Oh, why was she still resisting? Gabriel was her husband and she was his wife and that meant something.
Because you’re still frightened.
Gabriel’s confiding in her about his childhood and his parents’ divorce had helped Alessia understand him better but it hadn’t changed the deep-rooted instinct to protect herself. If anything it had made it stronger because sympathy and empathy had softened her even more towards him.
He took a step towards her.
A pulse throbbed deep in her pelvis.
The battle between her head, her heart and her body, between the princess and the woman, had been an impossible war to manage since they’d agreed to marry.
With each hour that passed, her longing for him grew stronger. When the lights went out, her weakness for him almost gobbled her up, and she would lay enveloped in his arms, breathing in his glorious scent, desire filling her from the roots of her hair to the tips of her toes, torturing herself; torturing them both because she could feel Gabriel’s suppressed desire as deeply as she felt her own, which only made things worse.
She was torturing them both.
He took another step closer.
Blood roared in her head.
One more step.
She blinked and there he was, right behind her, towering over her just like a vampire from the films.
The beats of her heart tripled in an instant.
Not an inch of his body touched hers but he stood close enough for her skin to tingle with sensation.
‘I don’t know about you,’ he murmured, ‘but I think we should knock through the adjoining room. Create another dressing room and double the size of the bathroom.’
It was only when Alessia snatched a breath to answer that she realised she’d been holding it. ‘That... Sorry, what did you say?’
His lips twitched but those amazing kaleidoscopic eyes didn’t leave hers. He placed his mouth to the back of her ear. ‘That we should double the size of our bathroom.’
His mouth didn’t make contact but his breath did.
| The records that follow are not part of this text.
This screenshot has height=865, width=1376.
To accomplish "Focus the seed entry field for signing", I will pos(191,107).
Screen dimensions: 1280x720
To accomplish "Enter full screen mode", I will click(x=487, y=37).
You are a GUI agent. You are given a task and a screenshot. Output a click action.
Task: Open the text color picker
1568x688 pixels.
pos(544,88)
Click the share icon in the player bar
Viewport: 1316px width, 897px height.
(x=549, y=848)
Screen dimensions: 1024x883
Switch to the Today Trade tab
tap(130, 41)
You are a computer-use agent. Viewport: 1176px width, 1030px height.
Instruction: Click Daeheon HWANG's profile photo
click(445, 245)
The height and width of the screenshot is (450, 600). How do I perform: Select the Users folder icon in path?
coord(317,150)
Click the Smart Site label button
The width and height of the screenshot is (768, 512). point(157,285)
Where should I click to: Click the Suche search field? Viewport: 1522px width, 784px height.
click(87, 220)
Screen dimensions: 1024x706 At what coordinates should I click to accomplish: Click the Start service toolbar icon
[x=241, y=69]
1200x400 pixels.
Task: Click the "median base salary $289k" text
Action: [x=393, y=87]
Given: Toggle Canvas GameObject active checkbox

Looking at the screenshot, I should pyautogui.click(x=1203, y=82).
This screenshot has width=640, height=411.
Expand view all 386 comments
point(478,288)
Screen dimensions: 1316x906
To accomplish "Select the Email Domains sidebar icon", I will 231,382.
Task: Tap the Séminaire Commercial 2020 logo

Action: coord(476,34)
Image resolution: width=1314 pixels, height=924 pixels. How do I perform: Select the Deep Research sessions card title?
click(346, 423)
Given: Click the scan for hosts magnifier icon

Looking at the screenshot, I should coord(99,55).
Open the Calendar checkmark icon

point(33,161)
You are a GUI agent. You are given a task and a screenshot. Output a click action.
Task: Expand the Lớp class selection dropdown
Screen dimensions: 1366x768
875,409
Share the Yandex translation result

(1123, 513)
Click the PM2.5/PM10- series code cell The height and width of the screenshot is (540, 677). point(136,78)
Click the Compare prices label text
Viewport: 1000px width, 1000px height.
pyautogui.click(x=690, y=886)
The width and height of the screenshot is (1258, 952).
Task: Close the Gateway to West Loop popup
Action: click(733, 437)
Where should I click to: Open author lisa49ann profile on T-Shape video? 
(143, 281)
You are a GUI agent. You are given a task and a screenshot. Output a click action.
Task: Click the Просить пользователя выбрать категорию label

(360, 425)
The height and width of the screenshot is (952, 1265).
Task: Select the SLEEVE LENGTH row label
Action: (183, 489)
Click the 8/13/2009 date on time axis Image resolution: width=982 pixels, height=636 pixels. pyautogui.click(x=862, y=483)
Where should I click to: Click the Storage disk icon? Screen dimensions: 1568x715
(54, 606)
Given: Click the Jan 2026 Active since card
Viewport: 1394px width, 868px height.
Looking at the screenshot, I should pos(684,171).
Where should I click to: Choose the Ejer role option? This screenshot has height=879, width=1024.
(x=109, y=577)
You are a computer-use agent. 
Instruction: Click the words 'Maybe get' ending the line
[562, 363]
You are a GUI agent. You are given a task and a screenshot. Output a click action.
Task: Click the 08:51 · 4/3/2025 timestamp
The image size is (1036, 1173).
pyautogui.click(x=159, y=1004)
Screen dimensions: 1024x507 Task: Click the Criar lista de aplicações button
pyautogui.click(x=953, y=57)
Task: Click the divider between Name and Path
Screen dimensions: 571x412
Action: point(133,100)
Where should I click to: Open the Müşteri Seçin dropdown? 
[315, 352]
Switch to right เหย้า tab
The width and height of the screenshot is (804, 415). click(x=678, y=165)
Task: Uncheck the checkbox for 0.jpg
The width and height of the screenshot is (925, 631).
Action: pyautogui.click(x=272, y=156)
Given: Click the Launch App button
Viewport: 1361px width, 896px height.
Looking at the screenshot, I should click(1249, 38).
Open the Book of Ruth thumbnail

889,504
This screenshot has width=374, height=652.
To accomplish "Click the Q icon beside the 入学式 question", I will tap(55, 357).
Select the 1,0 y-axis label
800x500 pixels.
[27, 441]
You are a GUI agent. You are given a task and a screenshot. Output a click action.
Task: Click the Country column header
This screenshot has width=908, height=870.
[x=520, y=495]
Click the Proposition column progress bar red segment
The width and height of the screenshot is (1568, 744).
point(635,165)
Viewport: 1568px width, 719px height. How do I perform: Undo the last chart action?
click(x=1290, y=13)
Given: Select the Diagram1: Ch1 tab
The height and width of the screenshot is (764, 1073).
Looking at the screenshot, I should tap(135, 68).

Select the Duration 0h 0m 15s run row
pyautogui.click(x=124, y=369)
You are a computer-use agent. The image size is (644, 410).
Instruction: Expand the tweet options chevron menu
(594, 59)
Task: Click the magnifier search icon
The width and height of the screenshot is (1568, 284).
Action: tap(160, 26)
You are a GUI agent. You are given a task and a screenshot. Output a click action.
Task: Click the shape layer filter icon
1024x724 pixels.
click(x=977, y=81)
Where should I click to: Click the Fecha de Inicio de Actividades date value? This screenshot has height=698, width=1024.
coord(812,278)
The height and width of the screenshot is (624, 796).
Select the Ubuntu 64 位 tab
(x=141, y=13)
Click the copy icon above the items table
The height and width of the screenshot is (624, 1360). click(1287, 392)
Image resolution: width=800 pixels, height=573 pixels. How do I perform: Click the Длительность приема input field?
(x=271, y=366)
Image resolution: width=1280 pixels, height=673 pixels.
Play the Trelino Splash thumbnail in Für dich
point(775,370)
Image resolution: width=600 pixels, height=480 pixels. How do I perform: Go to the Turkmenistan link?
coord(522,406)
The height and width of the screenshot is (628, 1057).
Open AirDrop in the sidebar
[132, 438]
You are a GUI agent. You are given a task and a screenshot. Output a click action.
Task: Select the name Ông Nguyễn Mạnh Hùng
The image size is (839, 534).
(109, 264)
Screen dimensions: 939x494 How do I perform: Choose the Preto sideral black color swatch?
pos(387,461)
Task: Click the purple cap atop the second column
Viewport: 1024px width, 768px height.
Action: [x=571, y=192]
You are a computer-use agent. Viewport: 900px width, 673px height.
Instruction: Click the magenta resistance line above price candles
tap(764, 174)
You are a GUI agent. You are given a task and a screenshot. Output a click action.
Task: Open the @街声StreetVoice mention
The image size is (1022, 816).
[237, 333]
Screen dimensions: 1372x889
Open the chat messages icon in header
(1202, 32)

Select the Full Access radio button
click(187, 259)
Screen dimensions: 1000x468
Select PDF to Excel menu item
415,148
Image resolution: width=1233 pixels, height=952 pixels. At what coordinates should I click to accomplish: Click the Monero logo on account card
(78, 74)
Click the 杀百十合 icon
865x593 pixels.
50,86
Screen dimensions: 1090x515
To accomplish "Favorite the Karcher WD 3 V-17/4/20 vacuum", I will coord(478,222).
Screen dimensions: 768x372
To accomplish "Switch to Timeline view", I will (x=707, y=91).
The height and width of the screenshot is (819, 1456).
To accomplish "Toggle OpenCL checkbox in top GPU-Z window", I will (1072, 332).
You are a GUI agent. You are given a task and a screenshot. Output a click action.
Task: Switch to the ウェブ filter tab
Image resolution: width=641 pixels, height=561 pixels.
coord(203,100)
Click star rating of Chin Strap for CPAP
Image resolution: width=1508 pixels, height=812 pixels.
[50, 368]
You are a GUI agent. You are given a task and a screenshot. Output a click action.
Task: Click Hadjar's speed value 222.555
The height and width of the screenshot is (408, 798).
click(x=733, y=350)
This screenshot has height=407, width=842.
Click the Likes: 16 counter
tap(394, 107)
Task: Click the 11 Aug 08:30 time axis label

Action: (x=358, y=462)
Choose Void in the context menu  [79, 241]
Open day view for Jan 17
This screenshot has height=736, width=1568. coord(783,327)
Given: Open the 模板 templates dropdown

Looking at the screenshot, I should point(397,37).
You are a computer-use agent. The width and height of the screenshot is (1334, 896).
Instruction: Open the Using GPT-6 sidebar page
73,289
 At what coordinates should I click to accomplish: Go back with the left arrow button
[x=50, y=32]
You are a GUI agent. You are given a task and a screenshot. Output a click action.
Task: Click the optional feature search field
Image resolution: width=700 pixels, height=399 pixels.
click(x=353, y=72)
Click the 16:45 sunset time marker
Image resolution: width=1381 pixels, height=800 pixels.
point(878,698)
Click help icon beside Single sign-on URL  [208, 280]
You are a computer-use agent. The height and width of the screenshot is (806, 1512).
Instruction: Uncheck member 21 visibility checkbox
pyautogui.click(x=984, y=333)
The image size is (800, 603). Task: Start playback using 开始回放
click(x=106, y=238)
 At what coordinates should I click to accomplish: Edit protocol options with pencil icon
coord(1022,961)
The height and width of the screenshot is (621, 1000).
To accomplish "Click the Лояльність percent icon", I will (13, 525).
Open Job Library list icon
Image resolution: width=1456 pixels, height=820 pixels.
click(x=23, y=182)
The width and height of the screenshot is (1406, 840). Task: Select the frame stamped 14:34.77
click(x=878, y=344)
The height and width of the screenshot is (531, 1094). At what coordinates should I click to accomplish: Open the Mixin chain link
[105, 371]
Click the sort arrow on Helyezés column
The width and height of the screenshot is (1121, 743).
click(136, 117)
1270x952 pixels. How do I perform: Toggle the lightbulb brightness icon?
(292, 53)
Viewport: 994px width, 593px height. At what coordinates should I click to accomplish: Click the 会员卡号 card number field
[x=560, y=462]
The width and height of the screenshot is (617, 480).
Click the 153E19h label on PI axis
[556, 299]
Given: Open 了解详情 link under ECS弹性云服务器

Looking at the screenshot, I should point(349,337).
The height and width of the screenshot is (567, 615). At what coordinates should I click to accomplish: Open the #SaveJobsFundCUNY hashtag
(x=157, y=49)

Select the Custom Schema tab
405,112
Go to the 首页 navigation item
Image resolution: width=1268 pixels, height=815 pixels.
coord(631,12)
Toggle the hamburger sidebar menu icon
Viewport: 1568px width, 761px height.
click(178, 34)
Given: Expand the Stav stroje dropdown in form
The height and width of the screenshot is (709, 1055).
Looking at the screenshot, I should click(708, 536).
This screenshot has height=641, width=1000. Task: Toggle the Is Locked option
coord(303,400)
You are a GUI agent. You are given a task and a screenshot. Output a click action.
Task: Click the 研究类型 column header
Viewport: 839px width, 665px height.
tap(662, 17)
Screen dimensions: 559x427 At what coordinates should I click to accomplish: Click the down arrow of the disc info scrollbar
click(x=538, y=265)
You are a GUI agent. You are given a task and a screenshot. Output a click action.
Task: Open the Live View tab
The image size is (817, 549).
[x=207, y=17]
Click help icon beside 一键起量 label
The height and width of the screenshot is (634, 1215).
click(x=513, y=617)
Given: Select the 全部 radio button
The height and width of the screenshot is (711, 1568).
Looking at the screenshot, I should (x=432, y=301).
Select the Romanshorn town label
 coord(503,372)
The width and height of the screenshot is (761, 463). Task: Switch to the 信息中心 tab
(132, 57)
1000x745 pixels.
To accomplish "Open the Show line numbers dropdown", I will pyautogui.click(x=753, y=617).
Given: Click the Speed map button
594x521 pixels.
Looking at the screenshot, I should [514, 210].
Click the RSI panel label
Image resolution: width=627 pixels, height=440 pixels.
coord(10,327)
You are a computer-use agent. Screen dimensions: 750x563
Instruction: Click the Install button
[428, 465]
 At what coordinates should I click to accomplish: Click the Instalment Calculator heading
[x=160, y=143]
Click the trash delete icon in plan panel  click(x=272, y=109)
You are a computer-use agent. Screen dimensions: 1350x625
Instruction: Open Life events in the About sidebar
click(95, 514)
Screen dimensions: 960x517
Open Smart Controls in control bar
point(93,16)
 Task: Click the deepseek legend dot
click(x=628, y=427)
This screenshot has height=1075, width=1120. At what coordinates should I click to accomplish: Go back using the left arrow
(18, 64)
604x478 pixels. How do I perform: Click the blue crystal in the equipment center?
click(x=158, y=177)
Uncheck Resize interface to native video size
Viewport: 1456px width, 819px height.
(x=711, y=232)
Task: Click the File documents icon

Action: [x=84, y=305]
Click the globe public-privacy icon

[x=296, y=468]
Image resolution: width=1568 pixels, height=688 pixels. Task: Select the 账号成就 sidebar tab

It danced through her hair and over her lobe, and then entered her skin like a pulse of electricity that almost knocked her off her feet.
His eyes glimmered. ‘Let’s see what delights the ground floor has for us.’ And then he turned and strolled out of the dressing room as if nothing had just passed between them.
It took a few beats for Alessia to pull her weak legs together.
Where she had to hold the banister to support her wobbly frame, Gabriel sauntered down the stairs with such nonchalance that she wondered if she’d just imagined the hooded pulse in his eyes and the sensuality in his voice.
And then he reached the bottom of the stairs and turned his gaze back to her, and she saw it again. His unashamed hunger for her.
CHAPTER TEN
LATERTHATEVENING, having showered and changed for dinner, Alessia found Gabriel in the dining room. The table had been set for their meal but he was sat at the other end surrounded by sheets of paper.
He looked up as she entered the room. His gaze flickered over her and she caught again that flash of desire as another smile that creased his eyes lit his handsome face.
The longing that had caught her in her grandmother’s dressing room flooded her limbs again, weakening them, and it took a beat before she could close the door and cross the room to stand beside him.
‘What are you doing?’ she asked, glad that her voice, at least, still sounded normal. The rest of her had felt decidedly abnormal since her grandmother’s dressing room, like electricity had replaced the blood in her veins. She’d been aware of every movement and every sensation her body made, from the lace knickers she’d pulled up her legs and over her thighs, to the lipstick she’d held between her fingers and applied to lips that tingled, to the perfume she’d dabbed to the pulses on her neck and wrists. Every whisper of sound she heard outside the bedroom had made her heart leap.
It was pounding now, as hard as she’d ever known it.